Trans studies scholars set sights on future
With generous seed funding from Dean E. Patrick Johnson, TJ Billard, associate professor of communication studies and executive director of the Center for Applied Transgender Studies, organized and hosted in September the second International Trans Studies Conference, which took place at Northwestern. The conference was the backdrop to announce the founding of the International Transgender Studies Association, the official professional society for the field, for which Billard will serve as chair of the bylaws drafting committee.
“This moment marks a turning point in the development of a truly international field of transgender studies,” Billard says. “Historically, trans studies scholars have struggled to define the significance of their work in ‘home’ disciplines that perhaps don’t value trans people and topics, and most of this work has been centered in the United States and Europe. The founding of the International Transgender Studies Association brings trans studies scholars together under a unified banner and does so with an explicit emphasis on global unity.”
Billard adds: “Our goal is to foster an inclusive association that erases the boundaries between disciplines and spans the boundaries that traditionally divide knowledge production so we can advance the academic study of trans life in ways that meaningfully impact both scholarship and real-world conditions for trans people globally.”
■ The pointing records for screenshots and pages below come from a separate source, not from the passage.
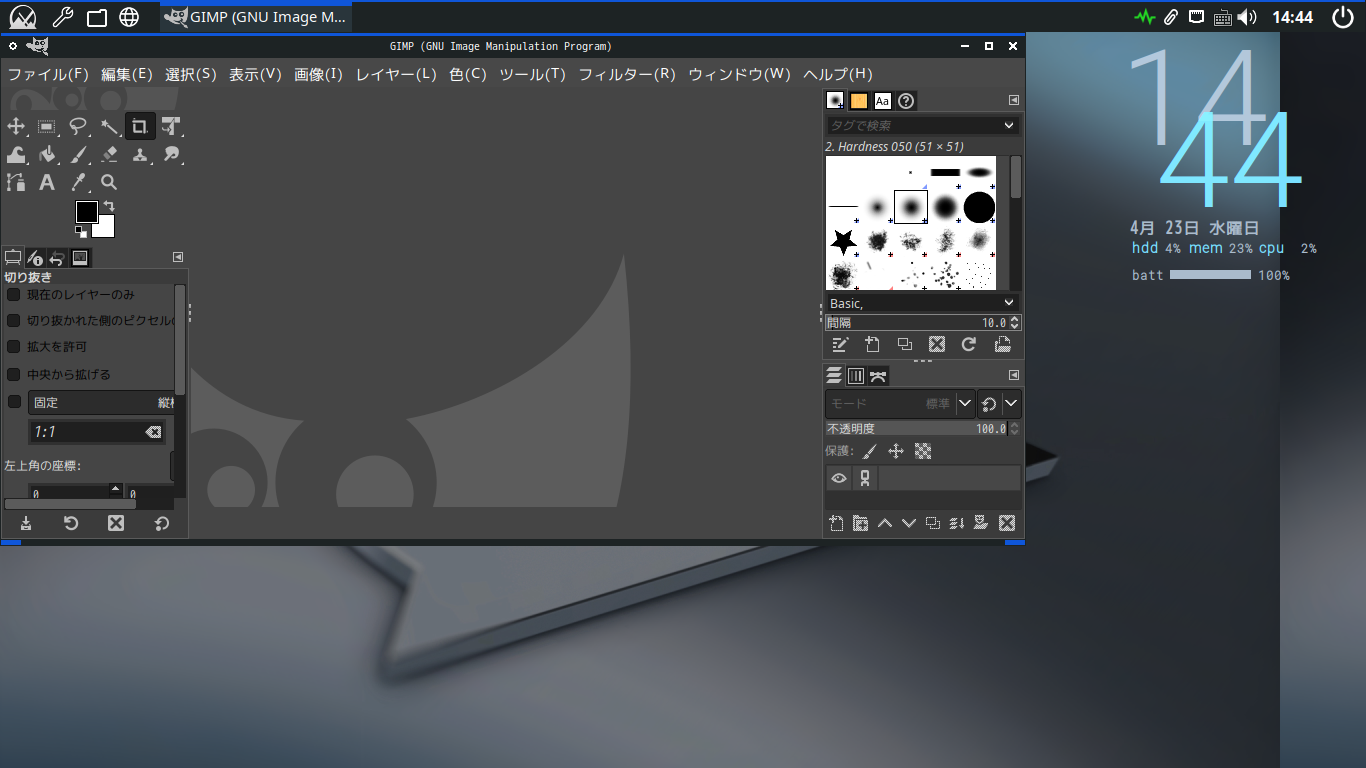Viewport: 1366px width, 768px height.
Task: Select the Text tool
Action: click(x=47, y=182)
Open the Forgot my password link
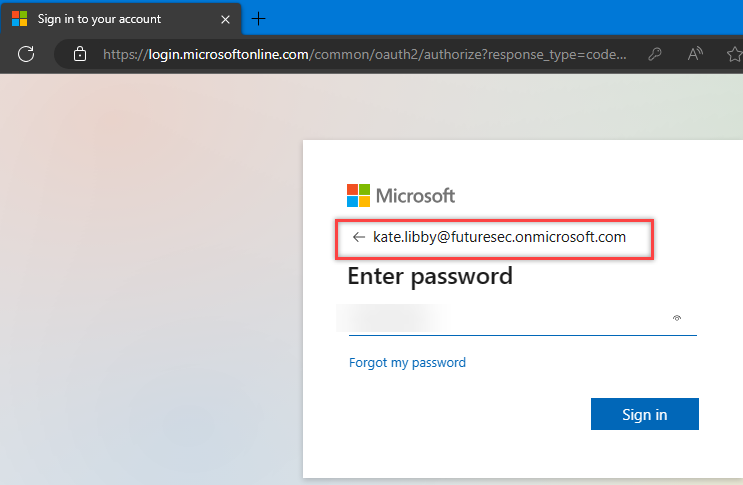This screenshot has height=485, width=743. click(x=407, y=362)
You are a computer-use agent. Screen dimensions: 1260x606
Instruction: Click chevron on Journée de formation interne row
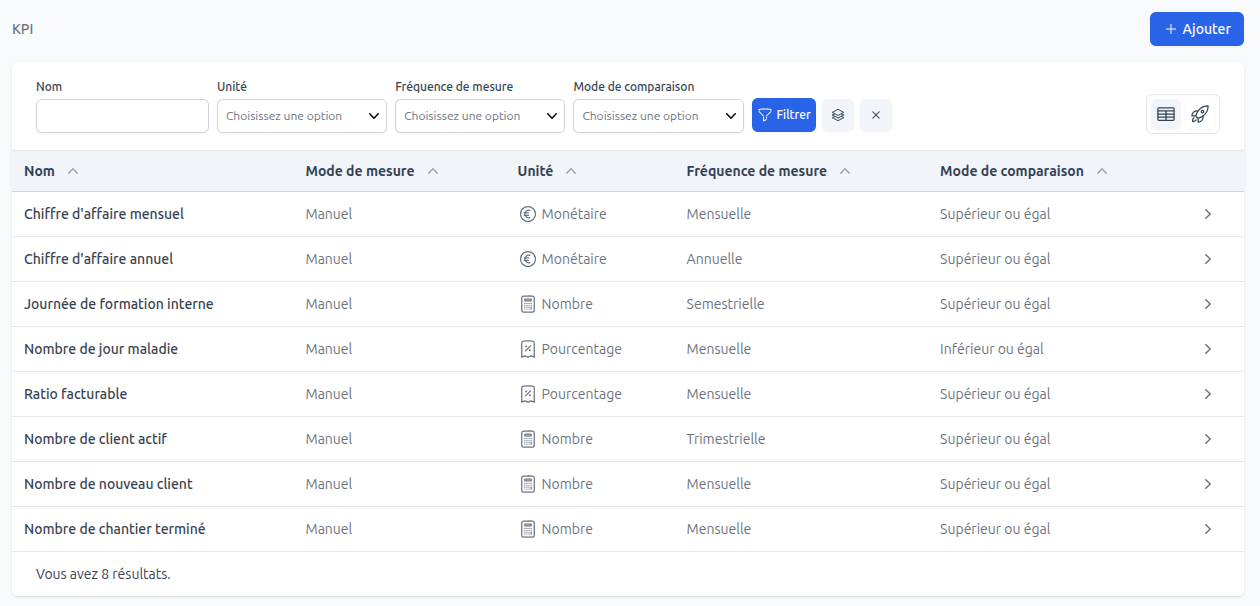[x=1208, y=304]
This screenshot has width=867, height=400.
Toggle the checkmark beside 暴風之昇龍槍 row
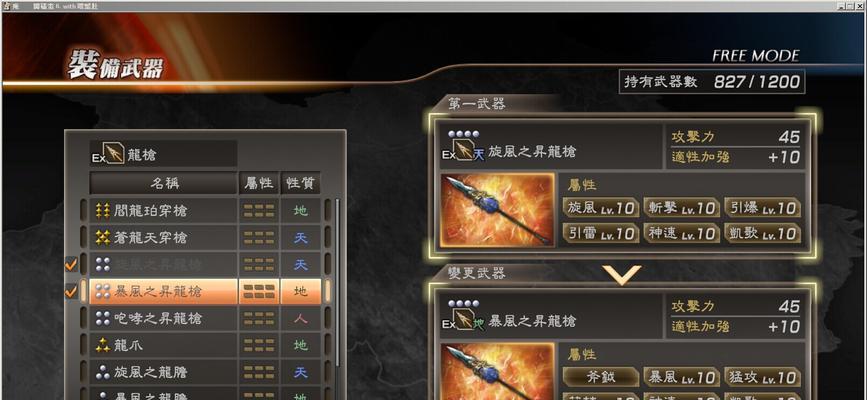click(71, 291)
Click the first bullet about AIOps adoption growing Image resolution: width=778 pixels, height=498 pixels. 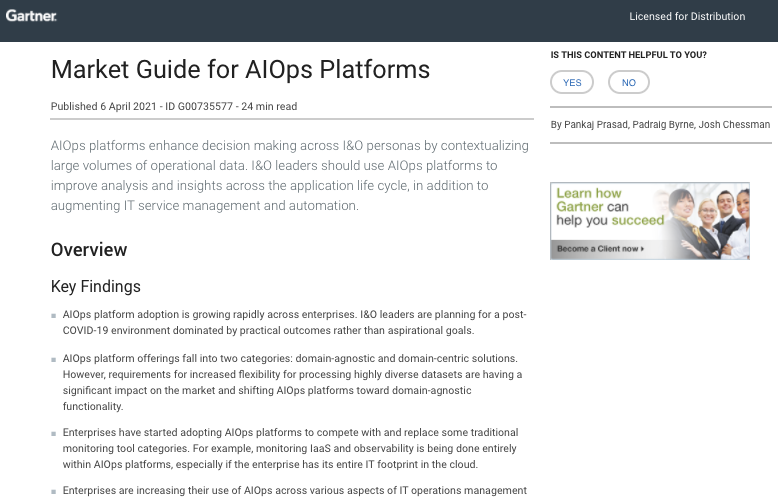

In planning the conference, Billard activated a six-person organizing committee and a 50-person steering committee consisting of trans studies scholars working on all six inhabited continents and including the editors of all four trans studies journals. Through securing additional funding from the Ford Foundation, the TAWANI Foundation, and countless academic units across Northwestern, the University of Chicago, Loyola University Chicago, DePaul University, and University of Illinois, Urbana-Champaign, Billard and collaborators grew the conference into a major endeavor. In the end, it welcomed over 800 attendees, over 550 of whom attended in person at the Northwestern Technological Institute, making this the largest trans studies conference in history.
“The last time this conference was held was in 2015 and the scale of that first conference was much smaller than this one,” Billard says. “The scale of this conference is a testament to just how much trans studies has grown as a field and to just how eager trans studies scholars are for a real sense of community. To have such a diverse group of scholars from around the world gather—whether in person or virtually—was transformative for so many of us, both personally and intellectually.”
Across the 120 conference sessions, 15 caucus meeting, and three evening receptions, conference attendees “planted the scholarly seeds and forged the interpersonal networks that will grow into a bountiful field,” Billard explains. Additionally, the conference was one of the most accessible of its kind, with on-site childcare, simultaneous translation across all of the official UN languages, and a fully hybrid conference experience so those unable to travel to the United States could nonetheless participate fully.